Here’s a puzzle. What is the connection between US President Donald Trump, a Chinese cargo ship called the Istanbul Bridge and the British port of Felixstowe? The answer is … Greenland.
The only prize for the correct answer is to understand why Mr Trump’s rhetoric may be, at times, unfortunate but his ambitions for a much bigger US interest in Greenland are urgent but also rational.
The authoritative Foreign Affairs magazine carries a fascinating article by an American China specialist Elizabeth Economy. She tells the story of the journey that the Chinese ship took to Britain in October last year by what, at first sight, seems a very odd route. Instead of travelling through the Suez Canal or by sailing around southern Africa, the ship reached Britain from China by a faster route through the Arctic Ocean, landing in England after just three weeks at sea.
The article noted that “Beijing hailed the journey as a geostrategic breakthrough and a contribution to supply chain stability. The more important message was unstated: the extent of China’s economic and security ambitions in a new realm of global power”.
Those sentences sum up why Mr Trump’s apparent obsession with Greenland is not a whim. It’s a recognition of a new way of thinking in an era of global warming. This is sometimes blurred by Mr Trump’s provocative language, which irritates and alarms America’s European allies. Saying he wants in some way to take over Greenland sounds to Europeans like a disaster for Nato and an ambition extending from regime change in Venezuela, and the possibility of regime change in Iran, to the annexation by any means necessary of this vast and often frozen Danish territory in the Arctic.
In one of Mr Trump’s more recent public statements on Greenland, he said: “I would like to make a deal the easy way but if we don’t do it the easy way, we’re going to do it the hard way. And by the way, I’m a fan of Denmark too. I have to tell you they have been very nice to me. I’m a big fan.”

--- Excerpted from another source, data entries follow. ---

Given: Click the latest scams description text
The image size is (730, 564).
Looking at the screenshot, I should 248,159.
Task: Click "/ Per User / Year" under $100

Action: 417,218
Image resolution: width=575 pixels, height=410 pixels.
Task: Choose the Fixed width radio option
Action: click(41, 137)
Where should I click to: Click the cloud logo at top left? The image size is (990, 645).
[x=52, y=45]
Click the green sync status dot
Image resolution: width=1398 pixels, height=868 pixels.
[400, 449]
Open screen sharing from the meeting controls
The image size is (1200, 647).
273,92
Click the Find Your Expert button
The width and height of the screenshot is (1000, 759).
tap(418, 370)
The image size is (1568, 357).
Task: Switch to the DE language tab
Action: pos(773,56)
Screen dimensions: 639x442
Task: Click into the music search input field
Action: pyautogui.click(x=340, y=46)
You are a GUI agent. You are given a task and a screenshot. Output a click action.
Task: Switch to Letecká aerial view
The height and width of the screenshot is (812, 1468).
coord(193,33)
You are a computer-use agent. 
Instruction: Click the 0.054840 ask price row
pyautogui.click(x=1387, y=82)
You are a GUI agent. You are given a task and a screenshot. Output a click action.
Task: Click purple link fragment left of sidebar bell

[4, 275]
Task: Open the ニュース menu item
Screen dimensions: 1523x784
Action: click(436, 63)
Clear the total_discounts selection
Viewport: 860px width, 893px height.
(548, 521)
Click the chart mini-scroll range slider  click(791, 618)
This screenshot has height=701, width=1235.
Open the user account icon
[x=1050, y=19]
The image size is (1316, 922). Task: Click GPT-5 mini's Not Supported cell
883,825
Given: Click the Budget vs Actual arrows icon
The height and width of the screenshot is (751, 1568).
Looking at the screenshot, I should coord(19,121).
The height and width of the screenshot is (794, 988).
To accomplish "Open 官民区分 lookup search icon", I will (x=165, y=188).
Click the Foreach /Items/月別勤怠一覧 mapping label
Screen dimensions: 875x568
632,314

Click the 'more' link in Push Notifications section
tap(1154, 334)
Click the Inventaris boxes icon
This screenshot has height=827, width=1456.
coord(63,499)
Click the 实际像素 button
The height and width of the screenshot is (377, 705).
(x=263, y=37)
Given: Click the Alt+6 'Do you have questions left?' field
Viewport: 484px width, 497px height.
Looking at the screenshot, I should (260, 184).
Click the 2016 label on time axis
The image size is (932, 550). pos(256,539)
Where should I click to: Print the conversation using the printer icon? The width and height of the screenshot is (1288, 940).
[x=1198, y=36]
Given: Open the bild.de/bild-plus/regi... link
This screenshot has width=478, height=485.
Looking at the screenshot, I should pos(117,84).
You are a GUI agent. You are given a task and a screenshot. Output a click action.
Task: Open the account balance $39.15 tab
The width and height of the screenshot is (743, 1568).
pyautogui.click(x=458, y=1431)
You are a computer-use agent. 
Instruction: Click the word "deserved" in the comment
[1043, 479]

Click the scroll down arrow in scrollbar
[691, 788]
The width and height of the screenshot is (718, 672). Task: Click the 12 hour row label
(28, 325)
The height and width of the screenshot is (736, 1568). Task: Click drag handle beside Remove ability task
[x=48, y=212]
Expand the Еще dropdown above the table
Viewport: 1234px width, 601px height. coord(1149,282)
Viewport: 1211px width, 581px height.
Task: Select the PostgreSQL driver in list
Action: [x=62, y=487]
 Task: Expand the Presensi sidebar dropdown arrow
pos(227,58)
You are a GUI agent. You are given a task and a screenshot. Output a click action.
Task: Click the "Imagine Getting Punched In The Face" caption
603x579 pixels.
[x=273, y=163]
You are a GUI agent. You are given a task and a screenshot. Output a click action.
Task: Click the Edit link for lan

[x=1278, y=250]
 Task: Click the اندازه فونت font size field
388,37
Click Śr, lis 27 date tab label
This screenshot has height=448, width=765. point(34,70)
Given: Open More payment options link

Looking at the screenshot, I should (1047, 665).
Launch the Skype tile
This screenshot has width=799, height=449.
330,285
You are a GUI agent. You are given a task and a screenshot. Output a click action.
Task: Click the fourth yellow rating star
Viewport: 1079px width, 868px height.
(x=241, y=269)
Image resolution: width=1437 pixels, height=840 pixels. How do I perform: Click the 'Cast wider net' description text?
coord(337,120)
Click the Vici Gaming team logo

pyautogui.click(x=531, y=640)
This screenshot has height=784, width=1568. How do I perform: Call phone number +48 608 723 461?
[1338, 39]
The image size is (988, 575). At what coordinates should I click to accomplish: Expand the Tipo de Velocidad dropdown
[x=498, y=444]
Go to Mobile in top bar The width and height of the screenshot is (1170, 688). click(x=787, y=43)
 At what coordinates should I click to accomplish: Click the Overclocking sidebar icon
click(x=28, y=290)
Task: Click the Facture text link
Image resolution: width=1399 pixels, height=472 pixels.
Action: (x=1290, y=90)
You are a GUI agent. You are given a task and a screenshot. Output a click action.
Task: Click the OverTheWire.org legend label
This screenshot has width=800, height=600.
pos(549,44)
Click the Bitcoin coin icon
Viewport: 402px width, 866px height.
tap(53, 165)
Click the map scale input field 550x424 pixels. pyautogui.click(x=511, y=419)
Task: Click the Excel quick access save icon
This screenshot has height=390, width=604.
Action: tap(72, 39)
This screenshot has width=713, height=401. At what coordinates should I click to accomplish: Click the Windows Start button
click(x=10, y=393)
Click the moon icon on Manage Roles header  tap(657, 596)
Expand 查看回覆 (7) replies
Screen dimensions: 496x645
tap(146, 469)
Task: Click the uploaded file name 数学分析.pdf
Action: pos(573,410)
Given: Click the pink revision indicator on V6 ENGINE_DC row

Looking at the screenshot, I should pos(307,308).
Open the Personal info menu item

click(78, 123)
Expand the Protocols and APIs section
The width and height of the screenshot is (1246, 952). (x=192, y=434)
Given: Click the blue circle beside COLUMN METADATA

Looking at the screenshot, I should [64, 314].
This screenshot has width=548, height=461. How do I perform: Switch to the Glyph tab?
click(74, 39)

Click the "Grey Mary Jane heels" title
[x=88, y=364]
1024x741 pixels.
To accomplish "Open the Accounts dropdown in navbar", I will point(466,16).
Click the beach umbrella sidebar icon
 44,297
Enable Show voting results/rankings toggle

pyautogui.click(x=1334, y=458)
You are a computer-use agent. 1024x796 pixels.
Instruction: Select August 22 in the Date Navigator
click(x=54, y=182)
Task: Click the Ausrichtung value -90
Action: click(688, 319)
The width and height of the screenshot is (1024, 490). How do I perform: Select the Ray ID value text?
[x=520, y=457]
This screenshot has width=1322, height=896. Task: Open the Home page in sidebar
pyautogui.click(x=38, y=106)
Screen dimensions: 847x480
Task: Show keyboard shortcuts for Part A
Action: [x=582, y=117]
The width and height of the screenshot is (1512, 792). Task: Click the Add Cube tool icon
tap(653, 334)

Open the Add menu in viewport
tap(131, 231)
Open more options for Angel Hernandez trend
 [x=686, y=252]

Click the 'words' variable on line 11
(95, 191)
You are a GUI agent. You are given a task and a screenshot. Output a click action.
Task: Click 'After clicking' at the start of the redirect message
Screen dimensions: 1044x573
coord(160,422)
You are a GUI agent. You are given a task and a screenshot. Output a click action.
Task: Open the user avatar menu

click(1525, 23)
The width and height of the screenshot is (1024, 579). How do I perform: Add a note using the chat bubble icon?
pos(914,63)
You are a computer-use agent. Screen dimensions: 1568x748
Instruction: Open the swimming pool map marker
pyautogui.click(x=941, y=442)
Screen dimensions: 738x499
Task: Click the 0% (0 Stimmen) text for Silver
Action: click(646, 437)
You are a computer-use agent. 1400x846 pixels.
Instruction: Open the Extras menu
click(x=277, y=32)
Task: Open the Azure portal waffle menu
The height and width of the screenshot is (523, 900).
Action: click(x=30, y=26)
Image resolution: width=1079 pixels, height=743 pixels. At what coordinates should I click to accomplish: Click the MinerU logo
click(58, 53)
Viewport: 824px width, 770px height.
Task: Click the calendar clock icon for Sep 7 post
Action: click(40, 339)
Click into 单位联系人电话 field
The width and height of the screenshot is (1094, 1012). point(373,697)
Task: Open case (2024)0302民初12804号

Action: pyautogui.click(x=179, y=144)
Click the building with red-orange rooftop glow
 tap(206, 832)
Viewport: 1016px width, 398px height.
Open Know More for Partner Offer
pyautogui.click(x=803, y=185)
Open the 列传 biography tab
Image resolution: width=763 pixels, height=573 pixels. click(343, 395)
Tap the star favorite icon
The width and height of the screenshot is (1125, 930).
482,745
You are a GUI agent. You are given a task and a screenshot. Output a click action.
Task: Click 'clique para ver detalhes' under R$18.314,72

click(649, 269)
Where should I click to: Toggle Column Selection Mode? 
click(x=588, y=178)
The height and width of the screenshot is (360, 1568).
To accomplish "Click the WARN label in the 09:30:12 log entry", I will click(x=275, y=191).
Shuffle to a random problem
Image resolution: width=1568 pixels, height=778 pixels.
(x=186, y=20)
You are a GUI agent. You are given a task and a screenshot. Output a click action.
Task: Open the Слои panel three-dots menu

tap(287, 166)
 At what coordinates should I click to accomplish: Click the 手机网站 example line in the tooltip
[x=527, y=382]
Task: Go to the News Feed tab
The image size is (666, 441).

The immediate reaction from European politicians and diplomats to these and other statements has ranged from alarm to astonishment. It seems bizarre for an American president to appear to threaten a friendly European ally in this way and put at risk transatlantic co-operation, Nato and potentially even European security.
European diplomats insist there is no reason for such rhetoric. There could easily be an amicable agreement between Copenhagen and Washington about the US upgrading military and other facilities in Greenland without public threats. Moreover, you might think that the US led by the self-described candidate for the Nobel Peace Prize might have enough conflicts to worry about already. Ukraine, Gaza, Venezuela, Iran, Nigeria and elsewhere are on that list in varying degrees.
So why does Mr Trump appear to pick a fight with allies? Some suggest he needs enemies the way others need friends. But put aside the rhetoric and think instead about that Chinese cargo ship. Why did it take such an odd route to deliver goods to the UK? And why does Mr Trump see Greenland as somehow cementing his place in history?
In the 19th century, big-power competition meant the “scramble for Africa”. It led to the invasion, conquest and colonisation of almost all of the African continent by the great European powers from the 1880s until the First World War.
The UK, France, Germany and Belgium carved up this vast land mass. If you have ever wondered why maps of Africa show divisions with many straight lines rather than complicated ethnic or natural boundaries, it’s because the lines were drawn by colonial powers in a sweeping annexation of resources. Even the names – Nigeria, for example, or former Rhodesia – were European inventions.
Nowadays, the 21st-century big-power scramble is between China, Russia and the US. Part of that is powered by competition over the Arctic.
During the Cold War in the 1950s and 1960s, American politicians including future president John F Kennedy talked of the “missile gap” between the US and the Soviet Union. The latter’s Sputnik programme, putting the first man in space, was interpreted as a threat. America responded with enormous investment in its own space programme to put a man on the Moon first.
Nowadays, there is an “ice-breaker gap”. It involves intense competition over the possibilities – commercial, strategic and military – in the Arctic. Russia has many more icebreakers than the US and China put together, with more than 40 vessels, including some that are nuclear-powered. China reportedly has six icebreakers. The US has only three operational icebreakers and so Washington has begun an accelerated programme for more.
The point here is that Mr Trump’s rhetoric over Greenland may seem annoying, contentious and even unwise to European leaders, but it is based on hard geopolitical calculations. His words may offend, but Mr Trump’s focus on Greenland is – for American security – not just realistic but imperative. His allies just wish he would do things without such heated rhetoric.